The Option, Not the Acquisition: How the Deal Is Actually Structured
The headline number is $60 billion, but the actual transaction announced on April 21, 2026 is not an acquisition at all — it is a call option. SpaceX has the right, at some undisclosed point later in 2026, to either acquire Cursor outright for $60 billion or pay $10 billion for the joint AI work the two companies are doing together. That $10 billion acts as a premium-plus-minimum-commitment: a floor payment Cursor receives regardless of whether the deal closes, and the price SpaceX pays for optionality it can exercise on its own timeline.

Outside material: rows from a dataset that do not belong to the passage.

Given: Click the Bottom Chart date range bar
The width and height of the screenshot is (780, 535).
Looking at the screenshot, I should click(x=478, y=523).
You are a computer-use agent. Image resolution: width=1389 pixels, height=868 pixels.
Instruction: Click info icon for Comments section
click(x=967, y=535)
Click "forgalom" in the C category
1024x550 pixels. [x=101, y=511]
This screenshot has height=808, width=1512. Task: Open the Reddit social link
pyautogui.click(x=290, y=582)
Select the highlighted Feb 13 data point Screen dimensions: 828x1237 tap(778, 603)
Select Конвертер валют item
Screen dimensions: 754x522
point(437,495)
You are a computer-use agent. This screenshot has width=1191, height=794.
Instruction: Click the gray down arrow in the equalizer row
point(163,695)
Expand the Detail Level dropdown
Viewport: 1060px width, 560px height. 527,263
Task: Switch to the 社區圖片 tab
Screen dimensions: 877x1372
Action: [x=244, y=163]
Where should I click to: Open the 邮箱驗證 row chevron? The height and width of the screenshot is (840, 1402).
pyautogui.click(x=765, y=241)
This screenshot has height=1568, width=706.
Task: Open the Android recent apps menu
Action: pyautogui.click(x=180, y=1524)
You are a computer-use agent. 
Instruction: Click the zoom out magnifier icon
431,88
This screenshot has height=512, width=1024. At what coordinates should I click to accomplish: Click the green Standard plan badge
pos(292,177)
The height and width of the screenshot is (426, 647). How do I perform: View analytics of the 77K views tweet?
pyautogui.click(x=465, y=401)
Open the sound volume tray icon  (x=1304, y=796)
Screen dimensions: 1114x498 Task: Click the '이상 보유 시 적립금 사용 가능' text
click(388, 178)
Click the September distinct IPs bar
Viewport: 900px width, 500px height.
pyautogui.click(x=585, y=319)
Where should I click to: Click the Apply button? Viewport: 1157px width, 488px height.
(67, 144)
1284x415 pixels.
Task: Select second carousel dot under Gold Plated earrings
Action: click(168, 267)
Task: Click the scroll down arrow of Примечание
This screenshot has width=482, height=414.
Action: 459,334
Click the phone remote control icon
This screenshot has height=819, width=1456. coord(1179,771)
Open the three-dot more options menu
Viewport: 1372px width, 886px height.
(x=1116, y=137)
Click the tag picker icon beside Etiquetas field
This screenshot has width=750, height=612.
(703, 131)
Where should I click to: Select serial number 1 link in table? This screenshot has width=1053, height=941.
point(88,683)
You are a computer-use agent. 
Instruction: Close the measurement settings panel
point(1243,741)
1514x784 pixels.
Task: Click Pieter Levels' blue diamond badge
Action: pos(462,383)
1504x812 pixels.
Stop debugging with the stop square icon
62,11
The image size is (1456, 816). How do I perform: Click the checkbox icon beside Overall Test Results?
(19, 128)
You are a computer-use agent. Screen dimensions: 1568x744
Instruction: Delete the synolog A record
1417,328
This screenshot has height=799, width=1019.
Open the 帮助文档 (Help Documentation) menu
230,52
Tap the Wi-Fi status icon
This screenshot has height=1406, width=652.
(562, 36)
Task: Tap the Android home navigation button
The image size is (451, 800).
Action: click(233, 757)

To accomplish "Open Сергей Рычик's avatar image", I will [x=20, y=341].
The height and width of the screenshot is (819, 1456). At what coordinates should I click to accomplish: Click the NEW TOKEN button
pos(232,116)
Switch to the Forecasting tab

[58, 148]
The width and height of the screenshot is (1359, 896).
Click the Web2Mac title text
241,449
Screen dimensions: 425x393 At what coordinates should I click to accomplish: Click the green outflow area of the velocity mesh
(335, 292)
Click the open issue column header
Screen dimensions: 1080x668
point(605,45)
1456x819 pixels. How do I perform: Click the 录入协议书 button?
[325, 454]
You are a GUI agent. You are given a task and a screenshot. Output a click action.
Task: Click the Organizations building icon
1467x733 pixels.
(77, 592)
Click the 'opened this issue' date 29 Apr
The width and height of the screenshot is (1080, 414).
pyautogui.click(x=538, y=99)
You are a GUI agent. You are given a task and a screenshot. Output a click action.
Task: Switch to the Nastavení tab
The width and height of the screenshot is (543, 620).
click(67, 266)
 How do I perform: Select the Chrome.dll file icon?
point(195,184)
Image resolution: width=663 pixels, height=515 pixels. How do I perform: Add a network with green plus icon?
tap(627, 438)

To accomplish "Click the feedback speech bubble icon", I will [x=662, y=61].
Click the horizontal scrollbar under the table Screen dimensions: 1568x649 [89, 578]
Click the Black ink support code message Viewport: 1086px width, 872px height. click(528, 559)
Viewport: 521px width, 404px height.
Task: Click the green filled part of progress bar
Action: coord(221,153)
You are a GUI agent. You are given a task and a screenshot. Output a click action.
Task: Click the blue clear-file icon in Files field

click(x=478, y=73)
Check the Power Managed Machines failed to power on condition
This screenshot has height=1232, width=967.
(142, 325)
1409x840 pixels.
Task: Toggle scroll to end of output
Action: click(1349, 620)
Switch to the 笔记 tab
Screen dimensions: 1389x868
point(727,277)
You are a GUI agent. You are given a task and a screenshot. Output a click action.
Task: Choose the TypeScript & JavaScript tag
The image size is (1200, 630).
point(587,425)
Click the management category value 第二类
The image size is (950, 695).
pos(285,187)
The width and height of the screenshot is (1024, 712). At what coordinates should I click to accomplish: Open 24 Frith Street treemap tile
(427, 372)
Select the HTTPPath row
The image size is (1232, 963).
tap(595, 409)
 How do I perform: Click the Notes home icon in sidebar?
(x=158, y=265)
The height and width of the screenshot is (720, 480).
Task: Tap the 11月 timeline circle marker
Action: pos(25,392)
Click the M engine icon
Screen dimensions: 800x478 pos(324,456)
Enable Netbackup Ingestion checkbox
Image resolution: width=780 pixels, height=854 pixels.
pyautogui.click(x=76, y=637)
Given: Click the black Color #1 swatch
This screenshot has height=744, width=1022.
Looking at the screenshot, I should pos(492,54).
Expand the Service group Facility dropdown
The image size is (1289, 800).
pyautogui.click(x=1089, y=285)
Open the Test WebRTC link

The structure is not an accident. Executing a $60 billion all-stock or cash acquisition today would force SpaceX to update its financial filings and materially complicate the record-setting IPO it is targeting for as early as June 2026 at a $1.75 to $2 trillion valuation. By deferring the acquisition decision while locking in an economic relationship now, SpaceX gets two things at once: the ability to tell IPO investors that Cursor's revenue is effectively in the SpaceX orbit, and the flexibility to delay the formal transaction until after the IPO roadshow has priced that story in. The $10 billion fallback, meanwhile, is large enough to be a real commitment but small enough to be absorbed as an R&D-style expense if market conditions change. This is deal engineering optimized for the IPO window, not a straightforward M&A.